● **Description of the task**
Copy out every line of the rows below word for word, leaving out the pictures.

● **Input rows**
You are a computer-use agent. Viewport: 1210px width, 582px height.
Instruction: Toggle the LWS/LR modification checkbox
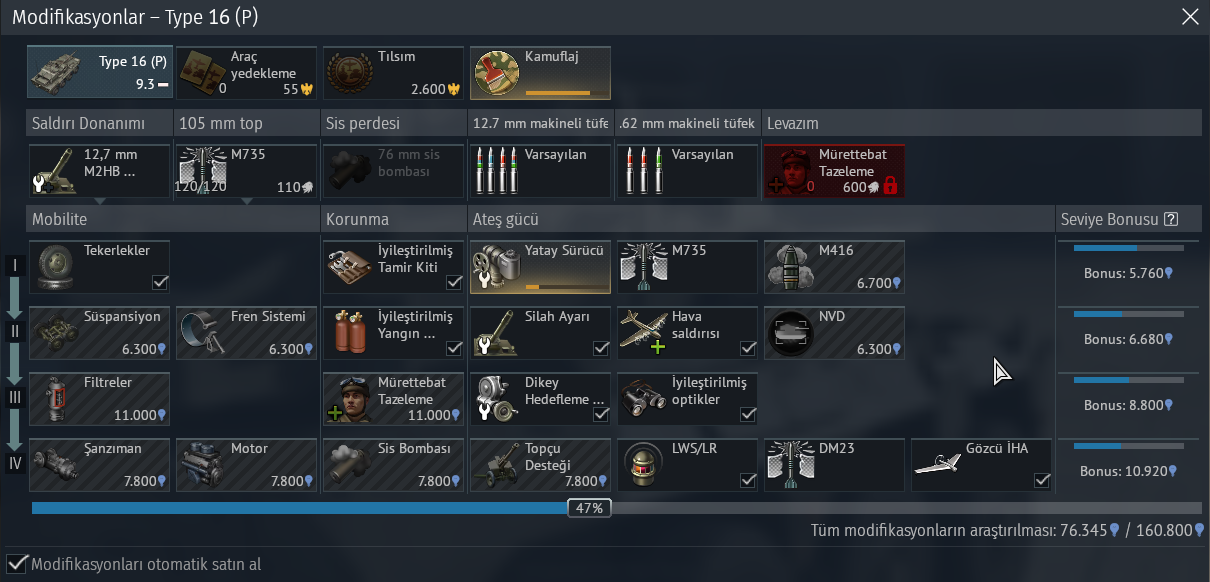pyautogui.click(x=748, y=481)

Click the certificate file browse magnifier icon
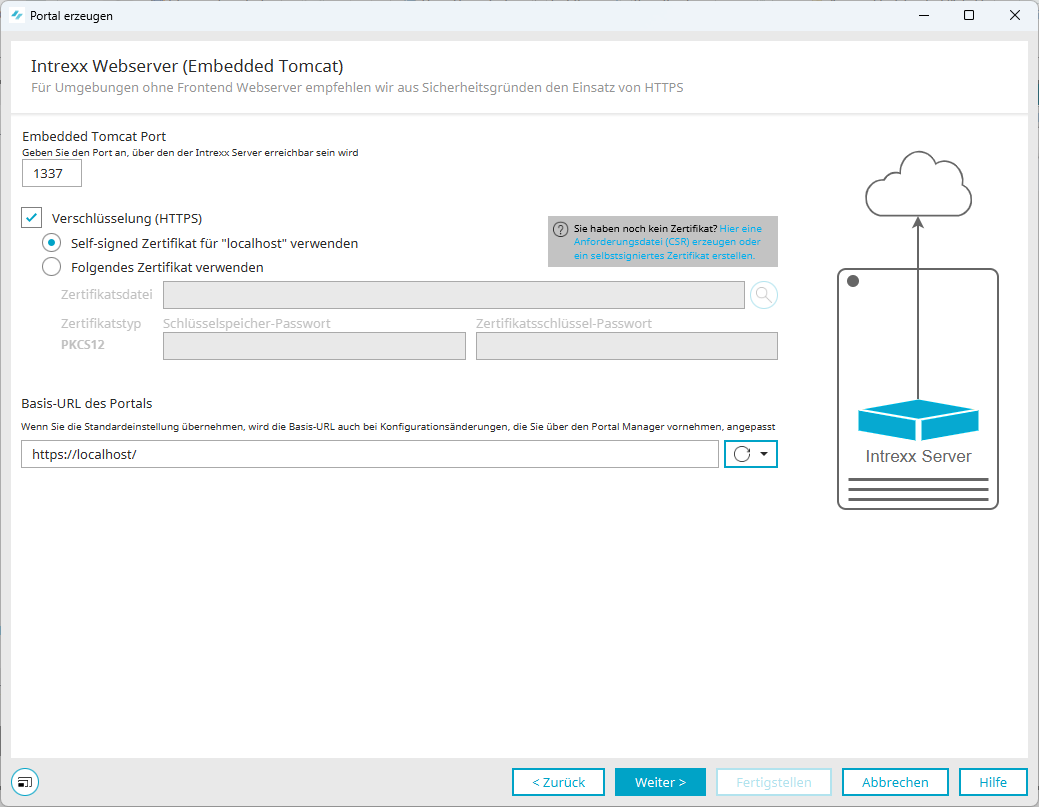point(763,295)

● **Task output**
You are a computer-use agent. Viewport: 1210px width, 582px height.
Instruction: Toggle the LWS/LR modification checkbox
pyautogui.click(x=748, y=481)

Click the certificate file browse magnifier icon
point(763,295)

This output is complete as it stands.